To reiterate, Sorting is a fundamental algorithmic problem in computer science. The sorting problem refers to rearranging the elements of the set such that the values of the key are in a given order (an increasing or a decreasing order). There are many, many sorting algorithms that have been developed and analysed with the view to doing just this while also using less computing resources.

Some properties of these aforementioned algorithms are simplicity, stability, naturalness and efficiency. Essentially, you have a good sorting algorithm if it is intuitive and easy to understand, preserves the relative order of any two equal elements in its input, requires fewer operations as the distance between the initial and sorted arrays decrease, doesn’t require a large amount of resources.

Some algorithms do some of these things better than others. At the end of the day, you'll find that each sorting problem can be different, and that it's important to know what sorting algorithm best fits each kind of problem. Some sorts work better on nearly-sorted datasets, some sorts have less initial overhead, and some sorts have better worst-case time complexities than others. Simply put, there is no "ideal" sorting algorithm that suits all sorting problems because there is no "ideal" sorting problem.

The only ideal sorting algorithm is the one which best solves the sorting problem your confronted with, and to write and implementation a solution to the problem, it's vital you have previous knowledge of sorting algorithms.

Bubble Sort

Explanation

Bubble sort algorithm starts by comparing the first two elements of a given sequence and swapping if one is found to be a larger value. Then, second and third elements are compared and swapped if it is necessary and this process go on until last and penultimate element is compared and swapped.

The algorithm then pops back to the start of the sequence and begins doing the same thing all over again until every value is found to be in the correct position.

Performance

In Big O Notation, Insertion Sort's running times are as follows: Best Case: O(n2)), Average Case: O(n2)), Worst Case: O(n2)).

Advantages

Bubble Sort is incredibly simple and easy to both understand and implement. It works quite well with small datasets like other comparison sorts such as Selection Sort.

Disadvantages

This sort requires several passes over the data, and thus introduces a major factor of inefficiency. Large datasets cripple it and at the end of the day it just doesn't perform well in practice when compared to other comparative sorting algorithms.

Selection Sort

Explanation

The algorithm divides the input array into two parts, a subarray of elements in sorted order, and a subarray of the remaining unsorted elements. The former of the two subarrays begins as an empty array and the latter begins as the entire input array.
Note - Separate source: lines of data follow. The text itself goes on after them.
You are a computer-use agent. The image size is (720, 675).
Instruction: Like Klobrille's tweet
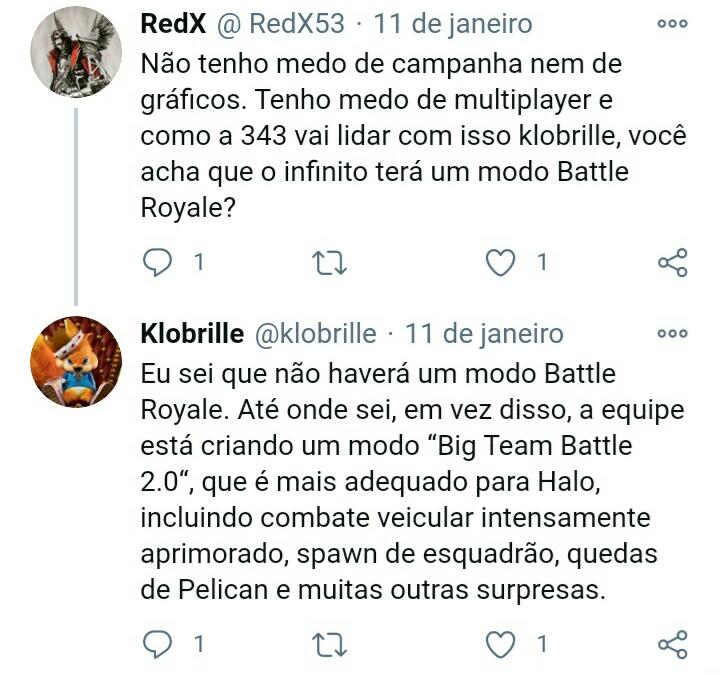click(x=500, y=644)
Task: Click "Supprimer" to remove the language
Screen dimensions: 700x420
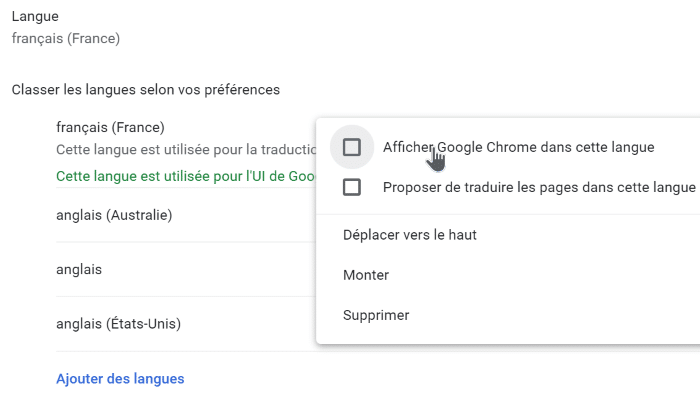Action: 376,315
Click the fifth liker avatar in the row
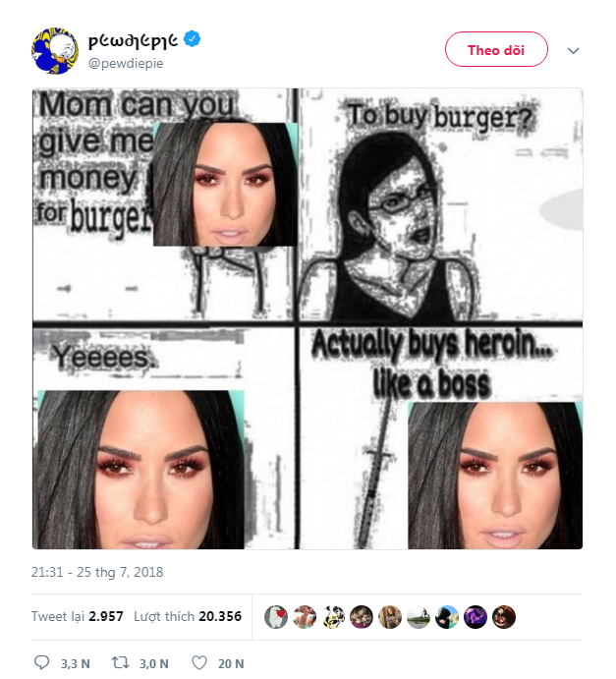The width and height of the screenshot is (616, 679). 390,617
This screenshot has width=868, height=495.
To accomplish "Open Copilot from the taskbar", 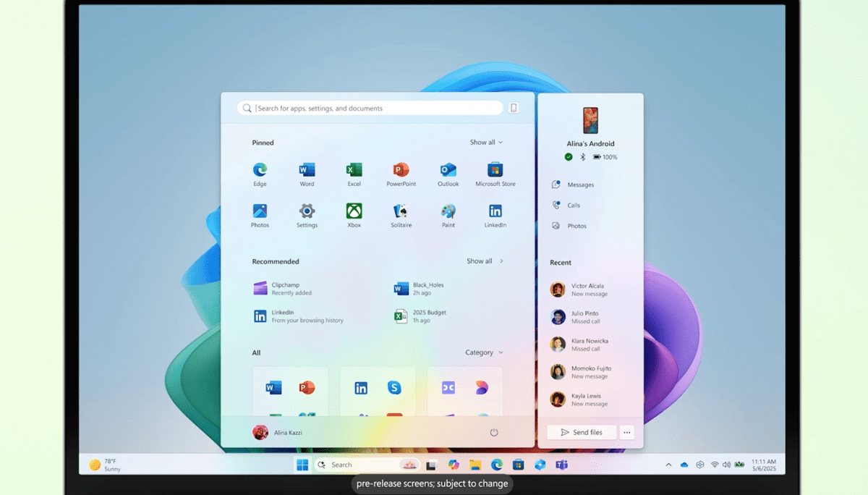I will coord(453,464).
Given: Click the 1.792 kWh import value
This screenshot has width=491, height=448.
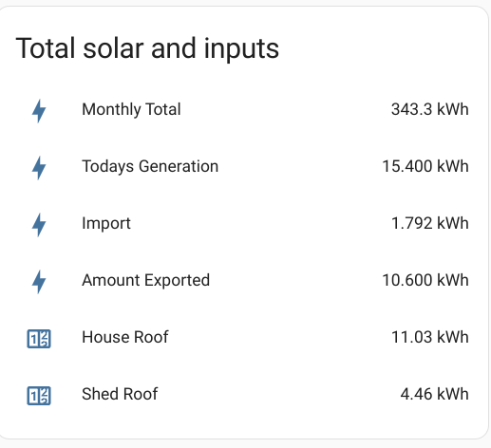Looking at the screenshot, I should [x=430, y=223].
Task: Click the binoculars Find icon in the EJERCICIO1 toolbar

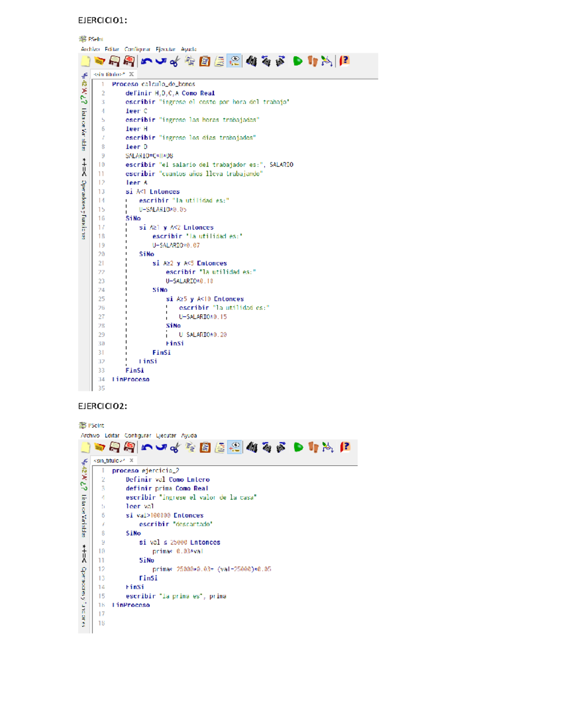Action: pos(251,61)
The algorithm then sorts an array by repeatedly finding the minimum element from unsorted subarray and moving it into the sorted subarray by swapping it with the leftmost element, i.e it is put in sorted order.

After this the moving the unsorted subarray’s boundary is moved by one element to the right. This increases the sorted subarray and decreases the number of elements left to sort. When the algorithm has finished the unsorted subarray should be empty and the sorted subarray will contain all elements in the input array.

Performance

In Big O Notation, Selection Sort's running times are as follows: Best Case: O(n2)), Average Case: O(n2)), Worst Case: O(n2)).

Advantages

The advantages of Selection Sort are not unlike the advantages of Insertion sort. The algorithm is stable and in-place, meaning it does not change the relative order of elements with equal keys and only requires a constant amount O(1) of additional memory space. Just like Insertion Sort, Selection Sort performs well when working with small sets of data.

Disadvantages

As said earlier, for every element "n" to be sorted, n-squared steps are required, and this leads to great inefficiency for larger sets of data. Insertion Sort is also more efficient than Selection Sort in practice despite the average case running time of both algorithm being equal.

Insertion Sort

Explanation

Insertion sort is based on shifting the elements in the array one by one from an unsorted to a sorted position. For each iteration, the algorithm consumes one input element, the key value, which in turn is added to the segment of the array deemed to be sorted.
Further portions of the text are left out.